Hello assembler!
Over the last weeks, I experimented with coding on assembler on OpenBSD. In this
article, I want to demonstrate how a "hello world" binary can be written. But
keep in mind that I myself am only learning. I know some assembler from my
earlier years (I did some ROM hacking for NES and SNES games) and I had a course
that taught MIPS assembler using SPIM.
But until now, I've never had written any Intel/AMD assembly.

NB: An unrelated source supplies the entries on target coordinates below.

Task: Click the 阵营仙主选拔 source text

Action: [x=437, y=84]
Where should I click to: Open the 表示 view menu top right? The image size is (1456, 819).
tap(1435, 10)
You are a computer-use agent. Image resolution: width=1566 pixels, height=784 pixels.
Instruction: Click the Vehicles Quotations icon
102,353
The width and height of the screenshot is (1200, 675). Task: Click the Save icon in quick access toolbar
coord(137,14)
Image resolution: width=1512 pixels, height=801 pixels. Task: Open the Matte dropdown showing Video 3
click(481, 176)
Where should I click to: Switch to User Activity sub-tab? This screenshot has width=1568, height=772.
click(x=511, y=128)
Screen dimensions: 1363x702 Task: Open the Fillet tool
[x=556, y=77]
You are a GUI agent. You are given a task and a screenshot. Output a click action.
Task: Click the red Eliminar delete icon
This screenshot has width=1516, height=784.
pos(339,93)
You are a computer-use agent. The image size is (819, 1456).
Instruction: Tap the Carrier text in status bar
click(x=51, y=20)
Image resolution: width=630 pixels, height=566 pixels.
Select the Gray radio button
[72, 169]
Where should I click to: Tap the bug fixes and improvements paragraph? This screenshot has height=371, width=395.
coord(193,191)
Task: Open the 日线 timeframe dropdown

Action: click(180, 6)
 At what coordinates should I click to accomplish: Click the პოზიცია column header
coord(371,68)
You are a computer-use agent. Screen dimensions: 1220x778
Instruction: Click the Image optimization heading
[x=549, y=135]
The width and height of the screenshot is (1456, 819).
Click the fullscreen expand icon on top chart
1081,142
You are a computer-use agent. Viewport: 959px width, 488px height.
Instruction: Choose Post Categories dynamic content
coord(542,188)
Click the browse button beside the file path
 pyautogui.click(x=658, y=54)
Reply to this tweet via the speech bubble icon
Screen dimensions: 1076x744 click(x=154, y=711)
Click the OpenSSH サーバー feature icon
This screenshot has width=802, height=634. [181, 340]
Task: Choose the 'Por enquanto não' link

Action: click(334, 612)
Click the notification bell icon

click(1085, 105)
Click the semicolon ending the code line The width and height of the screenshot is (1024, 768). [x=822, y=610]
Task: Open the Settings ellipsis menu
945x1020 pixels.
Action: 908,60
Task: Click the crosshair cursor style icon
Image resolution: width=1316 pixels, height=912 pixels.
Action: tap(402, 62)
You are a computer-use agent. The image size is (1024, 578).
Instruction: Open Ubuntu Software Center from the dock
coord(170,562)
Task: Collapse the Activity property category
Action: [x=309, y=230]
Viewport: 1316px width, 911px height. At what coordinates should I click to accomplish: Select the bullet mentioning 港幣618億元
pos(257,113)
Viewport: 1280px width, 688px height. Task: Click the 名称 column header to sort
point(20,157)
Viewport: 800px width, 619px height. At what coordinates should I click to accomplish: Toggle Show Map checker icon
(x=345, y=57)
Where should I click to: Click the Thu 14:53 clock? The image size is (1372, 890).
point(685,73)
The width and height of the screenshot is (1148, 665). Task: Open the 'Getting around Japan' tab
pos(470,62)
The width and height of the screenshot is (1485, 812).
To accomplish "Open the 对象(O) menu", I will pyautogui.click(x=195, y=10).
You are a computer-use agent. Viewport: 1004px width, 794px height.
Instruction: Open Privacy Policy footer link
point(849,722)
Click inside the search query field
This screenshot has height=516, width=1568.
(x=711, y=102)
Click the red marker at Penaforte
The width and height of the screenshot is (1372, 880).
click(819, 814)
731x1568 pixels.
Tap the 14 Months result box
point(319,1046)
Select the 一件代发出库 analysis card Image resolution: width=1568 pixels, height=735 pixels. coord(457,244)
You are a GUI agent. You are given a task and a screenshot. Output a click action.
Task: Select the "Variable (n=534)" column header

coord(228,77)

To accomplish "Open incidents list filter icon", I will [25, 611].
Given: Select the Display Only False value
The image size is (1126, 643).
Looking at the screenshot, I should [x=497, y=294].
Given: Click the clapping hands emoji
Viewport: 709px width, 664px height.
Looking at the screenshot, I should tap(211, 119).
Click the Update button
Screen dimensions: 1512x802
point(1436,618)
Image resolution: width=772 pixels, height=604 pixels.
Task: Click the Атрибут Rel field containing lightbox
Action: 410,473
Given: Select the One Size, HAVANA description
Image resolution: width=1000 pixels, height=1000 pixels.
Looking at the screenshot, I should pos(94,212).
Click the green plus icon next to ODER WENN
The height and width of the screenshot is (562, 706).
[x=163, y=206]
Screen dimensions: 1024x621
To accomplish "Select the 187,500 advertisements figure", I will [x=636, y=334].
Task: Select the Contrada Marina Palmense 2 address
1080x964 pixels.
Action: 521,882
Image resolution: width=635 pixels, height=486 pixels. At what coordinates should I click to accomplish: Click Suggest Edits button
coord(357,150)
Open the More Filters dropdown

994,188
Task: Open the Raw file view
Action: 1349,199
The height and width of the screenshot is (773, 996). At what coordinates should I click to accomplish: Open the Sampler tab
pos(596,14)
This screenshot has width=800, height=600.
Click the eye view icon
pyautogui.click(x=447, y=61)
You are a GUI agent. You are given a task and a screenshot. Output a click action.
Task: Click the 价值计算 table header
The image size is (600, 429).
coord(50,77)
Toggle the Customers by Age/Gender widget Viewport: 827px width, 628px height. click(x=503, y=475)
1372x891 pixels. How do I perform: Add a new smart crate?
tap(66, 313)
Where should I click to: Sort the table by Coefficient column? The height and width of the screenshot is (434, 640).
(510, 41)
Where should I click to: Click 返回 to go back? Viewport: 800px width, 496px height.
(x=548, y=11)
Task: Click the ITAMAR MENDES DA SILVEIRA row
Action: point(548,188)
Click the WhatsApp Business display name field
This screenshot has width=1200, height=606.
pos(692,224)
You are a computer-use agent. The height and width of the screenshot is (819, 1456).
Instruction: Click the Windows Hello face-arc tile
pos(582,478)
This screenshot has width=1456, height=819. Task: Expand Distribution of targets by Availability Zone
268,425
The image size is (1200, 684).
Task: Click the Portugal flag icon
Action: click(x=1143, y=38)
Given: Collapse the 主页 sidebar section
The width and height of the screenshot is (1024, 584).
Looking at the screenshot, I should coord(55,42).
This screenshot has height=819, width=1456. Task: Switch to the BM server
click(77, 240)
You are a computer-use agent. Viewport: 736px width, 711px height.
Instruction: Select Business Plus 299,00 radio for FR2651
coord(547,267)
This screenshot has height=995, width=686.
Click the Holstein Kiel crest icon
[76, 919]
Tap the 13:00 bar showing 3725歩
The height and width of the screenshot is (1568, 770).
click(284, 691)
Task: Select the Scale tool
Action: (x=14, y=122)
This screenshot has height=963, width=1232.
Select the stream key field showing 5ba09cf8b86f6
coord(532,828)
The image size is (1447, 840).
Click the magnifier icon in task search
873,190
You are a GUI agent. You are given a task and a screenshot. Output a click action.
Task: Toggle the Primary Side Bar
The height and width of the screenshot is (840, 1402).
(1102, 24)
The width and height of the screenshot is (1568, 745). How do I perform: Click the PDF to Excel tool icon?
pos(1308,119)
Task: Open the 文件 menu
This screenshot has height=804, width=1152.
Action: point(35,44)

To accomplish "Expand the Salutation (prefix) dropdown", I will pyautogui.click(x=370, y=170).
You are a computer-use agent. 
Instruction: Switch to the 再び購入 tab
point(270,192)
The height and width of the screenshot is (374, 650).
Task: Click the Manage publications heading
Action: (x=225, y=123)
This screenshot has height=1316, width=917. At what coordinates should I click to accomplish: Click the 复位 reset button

In theory, you can choose between two ways of writing an application in
assembly: You can issue syscall commands directly or you can call syscall
wrapping functions in existing runtime libraries like libc. I opted to implement
the second method, as it is the more stable interface on OpenBSD - the OpenBSD
developers are not shy to change the ABI if it helps them get rid of old cruft
or improve the system's overall design otherwise. This makes it unpragmatic to
ship closed source software for OpenBSD on the other hand, but nobody likes
closed source software either way ;)
Another reason to choose libc is that their was some effort to limit which code
can use syscalls directly at all. This increases security by decimating ways for
attackers to make syscalls. While ASLR makes it
difficult for an attacker to find and call a specific function, making syscalls
is much easier as they are statically known. When only libc is allowed to use
syscalls, the attacker has a much harder time. Research msyscall(2) if you are
interested in this.
A final reason to call into libc from assembler is that the same method will
also help me use other existing C libraries. There is no reason why I should not
be able to write, say, an ncurses application with assembler, if I find a use
case for that.
Anyway, let's get the show started!
Preparations
If you want to follow along, you need a i386 or amd64 OpenBSD system. The base
does contain the GNU assembler in version 2.17, which is recent enough for my
needs, but you can also install a more recent version as a package/port. The
package is called 'gas', which will also be the name of the binary.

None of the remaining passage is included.